Collections > UNC Chapel Hill Undergraduate Honors Theses Collection > A Framework for Diffusion Fiber-based Analysis of T1w/T2w Ratio Maps

Purpose: To develop, test, evaluate and apply a novel tool for the diffusion fiber-based analysis of T1w/T2w ratio maps quantifying myelin content. Background: The cerebral white matter in the human brain develops from a mostly non-myelinated state to a nearly fully mature white matter myelination within the first few years of life. The study of myelination is of interests in a number of brain development studies. High resolution T1w/T2w ratio maps are believed to be effective in quantitatively estimating myelin content on a voxel-wise basis.
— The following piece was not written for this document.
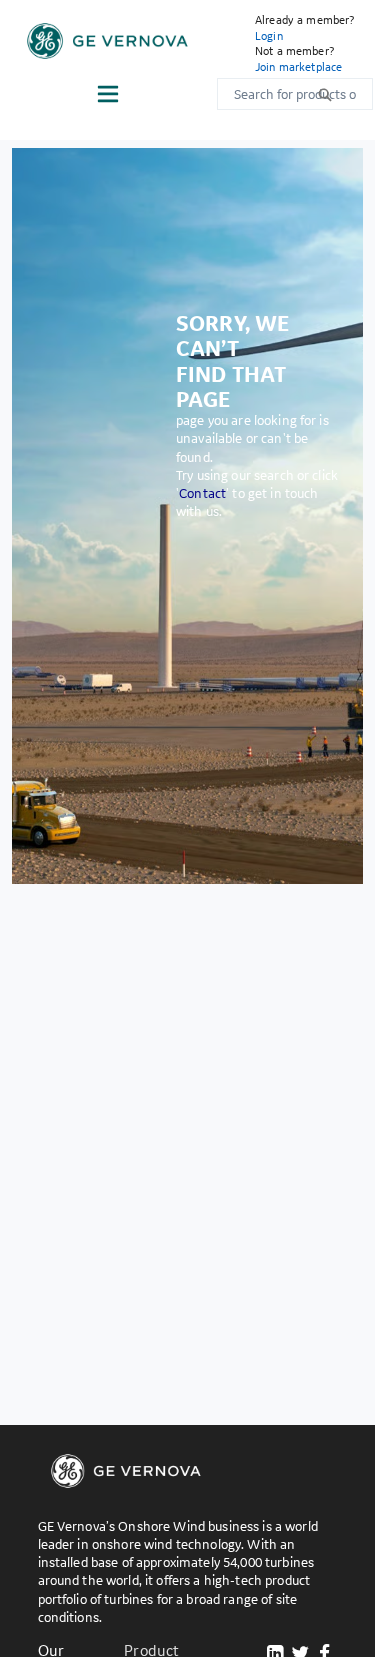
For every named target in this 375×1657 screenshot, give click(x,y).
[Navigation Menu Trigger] (108, 94)
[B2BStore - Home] (107, 41)
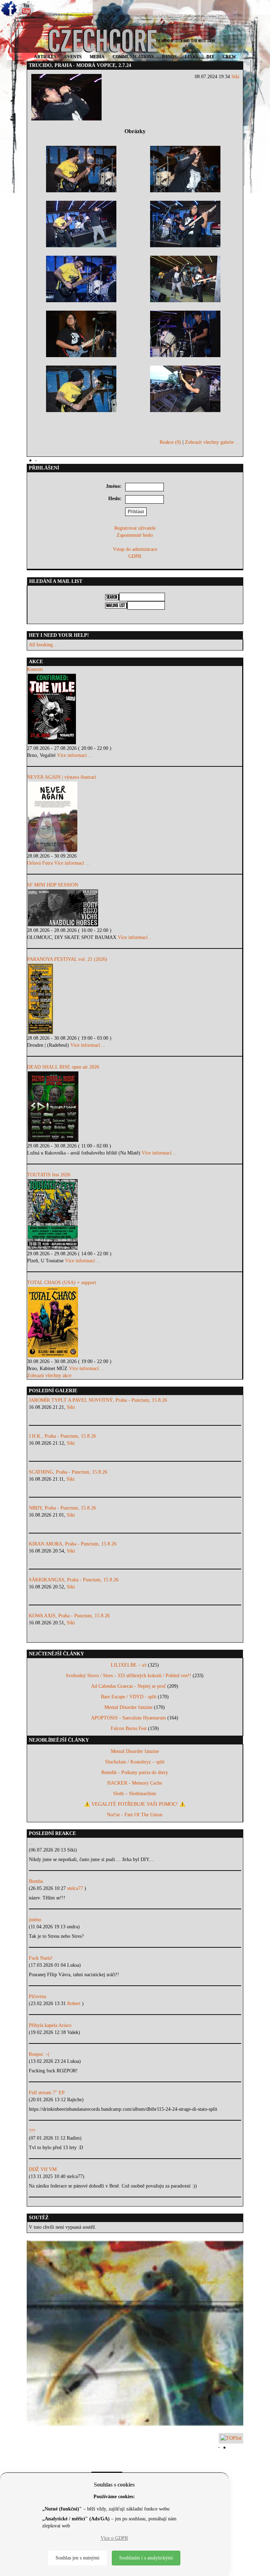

I propose the use of a fiber-tract-based analysis of such T1w/T2w ratio data, as it allows us to separate fiber bundles that regional analysis imprecisely groups together, and to associate effects to specific tracts rather than large, broad regions. Methods: I developed an intuitive tool to facilitate such fiber-based studies of T1w/T2w ratio maps. Via its Graphical User Interface (GUI) the tool is accessible to non-technical users. The framework uses calibrated T1w/T2w ratio maps and a prior fiber atlas as an input to generate profiles of T1w/T2w values using a version of the UNC atlas-based fiber analysis toolkit that I adapted to handle non-diffusion data. The resulting fiber profiles are used in a statistical analysis that performs along-tract functional statistical analysis. We applied this approach to a study of early brain development in neonates. Results: I implemented a publicly available tool for the fiber based analysis of T1w/T2w ratio maps and tested it in a study of brain development.